Between 70 and 80 percent of all hydraulic failures, which can lead to machinery failure, can be traced back to contaminated oil, according to leading drives and controls manufacturer, Bosch Rexroth.
The warning has been issued due to increasing concerns that engineers continue to rely on component monitoring as a means of early detection of machinery problems. Experts at Bosch Rexroth believe that only 20 percent of all unplanned downtime can be identified through component monitoring with oil analysis a more reliable option.
Rexroth has identified three types of oil contamination that are causing machinery problems; namely solid particles such as dirt and dust, liquid contamination such as water and other fluid mixture, and gaseous contamination, such as air.

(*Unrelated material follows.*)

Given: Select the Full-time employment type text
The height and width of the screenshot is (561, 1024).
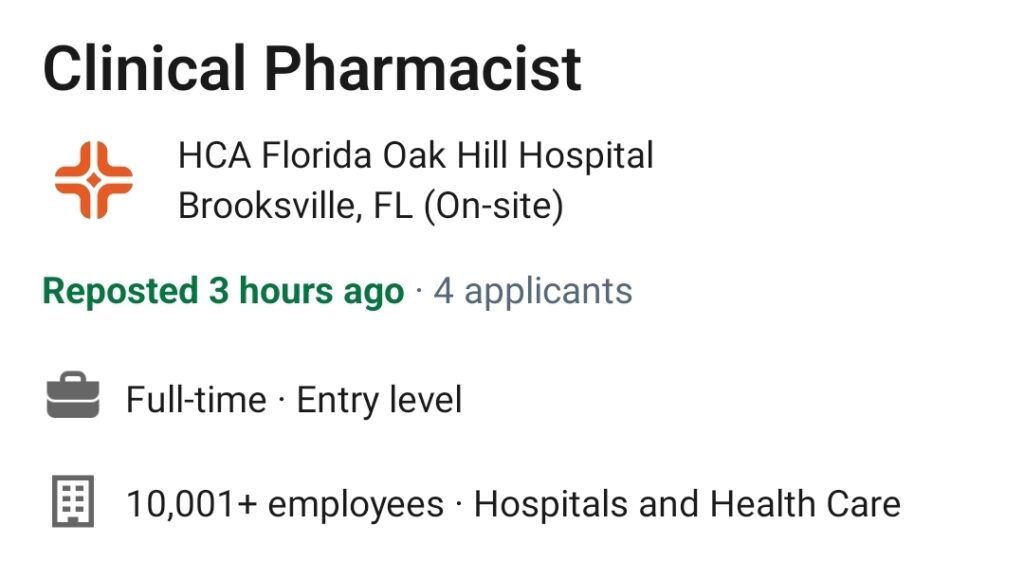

“The origins of any contamination can vary,” said Chris Gray, an expert in oil contamination at Bosch Rexroth. “Contamination can be built-in during the manufacturing process, such as welding residue, or it can be external contamination entering via piston rods or poor seals and vents. It can even be generated during the working life of a drive via seal abrasion or chemical erosion.

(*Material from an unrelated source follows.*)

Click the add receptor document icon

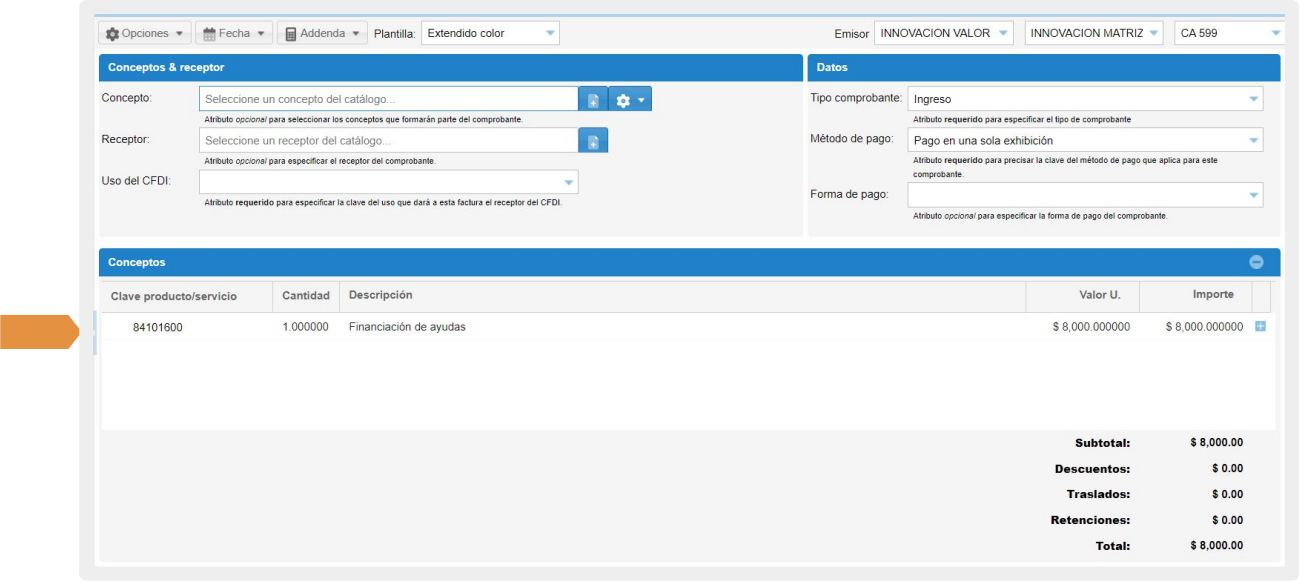(593, 142)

“70 to 80 percent of hydraulic drive failures are caused by contaminated oil. Lubricant analysis is therefore a vital part of modern maintenance and servicing.”
Gray continued: “Focused monitoring of oil cleanliness and conducting oil analysis provides information on the condition of the operating medium at an early stage and thus contributes to preventing expensive repairs, downtimes and unnecessary oil changes. Extended oil intervals cut costs in the short run, but in the long term, they increase the risk of damage caused by oil degradation.”
However, there remain concerns that oil analysis is not forming part of the regular machinery servicing schedule.
“For many maintenance and production engineers there simply isn’t the time and manpower to conduct the regular checks needed to identify problems before it becomes too late,” said Gray. “This can lead to a whole host of problems, such as valve and pump failure, which can result in unplanned machinery downtime and potentially costly repairs or the need to replace components entirely.”